#### Your goal
Write out word for word the lines starting at the line that contains "The height and width of the screenshot is (226, 427)." and ending with the last of the lines below, including both ends.

[Stored data entries]
[START]

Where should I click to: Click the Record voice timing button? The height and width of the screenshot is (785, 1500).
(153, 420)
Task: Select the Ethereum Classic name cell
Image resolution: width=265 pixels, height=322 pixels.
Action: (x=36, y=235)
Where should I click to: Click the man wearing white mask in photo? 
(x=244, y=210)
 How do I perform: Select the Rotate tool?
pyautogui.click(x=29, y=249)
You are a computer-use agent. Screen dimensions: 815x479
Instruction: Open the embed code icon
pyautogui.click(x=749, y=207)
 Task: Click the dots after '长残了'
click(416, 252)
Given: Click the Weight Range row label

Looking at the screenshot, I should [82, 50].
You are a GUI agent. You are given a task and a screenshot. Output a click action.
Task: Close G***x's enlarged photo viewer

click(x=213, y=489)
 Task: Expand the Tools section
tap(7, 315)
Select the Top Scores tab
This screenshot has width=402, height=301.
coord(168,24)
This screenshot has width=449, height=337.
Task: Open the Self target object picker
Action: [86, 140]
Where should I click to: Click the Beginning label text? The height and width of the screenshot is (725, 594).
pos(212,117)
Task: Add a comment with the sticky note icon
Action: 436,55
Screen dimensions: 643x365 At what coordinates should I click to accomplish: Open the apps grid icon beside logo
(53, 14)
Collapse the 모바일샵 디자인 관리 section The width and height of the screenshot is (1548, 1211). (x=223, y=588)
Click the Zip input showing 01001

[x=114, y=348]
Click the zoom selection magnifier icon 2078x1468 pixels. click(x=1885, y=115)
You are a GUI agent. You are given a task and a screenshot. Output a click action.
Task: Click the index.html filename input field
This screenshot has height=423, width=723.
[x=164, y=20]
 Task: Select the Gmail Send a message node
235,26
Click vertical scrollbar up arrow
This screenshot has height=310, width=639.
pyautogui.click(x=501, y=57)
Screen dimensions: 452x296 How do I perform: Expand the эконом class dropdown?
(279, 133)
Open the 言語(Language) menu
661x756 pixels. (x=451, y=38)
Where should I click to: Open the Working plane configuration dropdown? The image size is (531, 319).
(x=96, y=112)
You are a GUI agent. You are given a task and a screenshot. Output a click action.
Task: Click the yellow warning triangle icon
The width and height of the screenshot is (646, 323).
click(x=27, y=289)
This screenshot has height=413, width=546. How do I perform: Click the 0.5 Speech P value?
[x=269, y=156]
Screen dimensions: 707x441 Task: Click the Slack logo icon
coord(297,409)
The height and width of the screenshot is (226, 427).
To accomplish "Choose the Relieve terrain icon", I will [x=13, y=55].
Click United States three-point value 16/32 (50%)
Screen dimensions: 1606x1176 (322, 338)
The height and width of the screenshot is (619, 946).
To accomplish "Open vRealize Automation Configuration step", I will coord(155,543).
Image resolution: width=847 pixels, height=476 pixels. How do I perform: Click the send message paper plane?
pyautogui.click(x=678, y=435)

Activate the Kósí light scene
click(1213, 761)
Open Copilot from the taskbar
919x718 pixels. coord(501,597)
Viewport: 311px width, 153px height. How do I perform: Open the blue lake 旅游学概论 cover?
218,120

[END]

#### Correct output
The height and width of the screenshot is (226, 427).
To accomplish "Choose the Relieve terrain icon", I will [x=13, y=55].
Click United States three-point value 16/32 (50%)
Screen dimensions: 1606x1176 (322, 338)
The height and width of the screenshot is (619, 946).
To accomplish "Open vRealize Automation Configuration step", I will coord(155,543).
Image resolution: width=847 pixels, height=476 pixels. How do I perform: Click the send message paper plane?
pyautogui.click(x=678, y=435)

Activate the Kósí light scene
click(1213, 761)
Open Copilot from the taskbar
919x718 pixels. coord(501,597)
Viewport: 311px width, 153px height. How do I perform: Open the blue lake 旅游学概论 cover?
218,120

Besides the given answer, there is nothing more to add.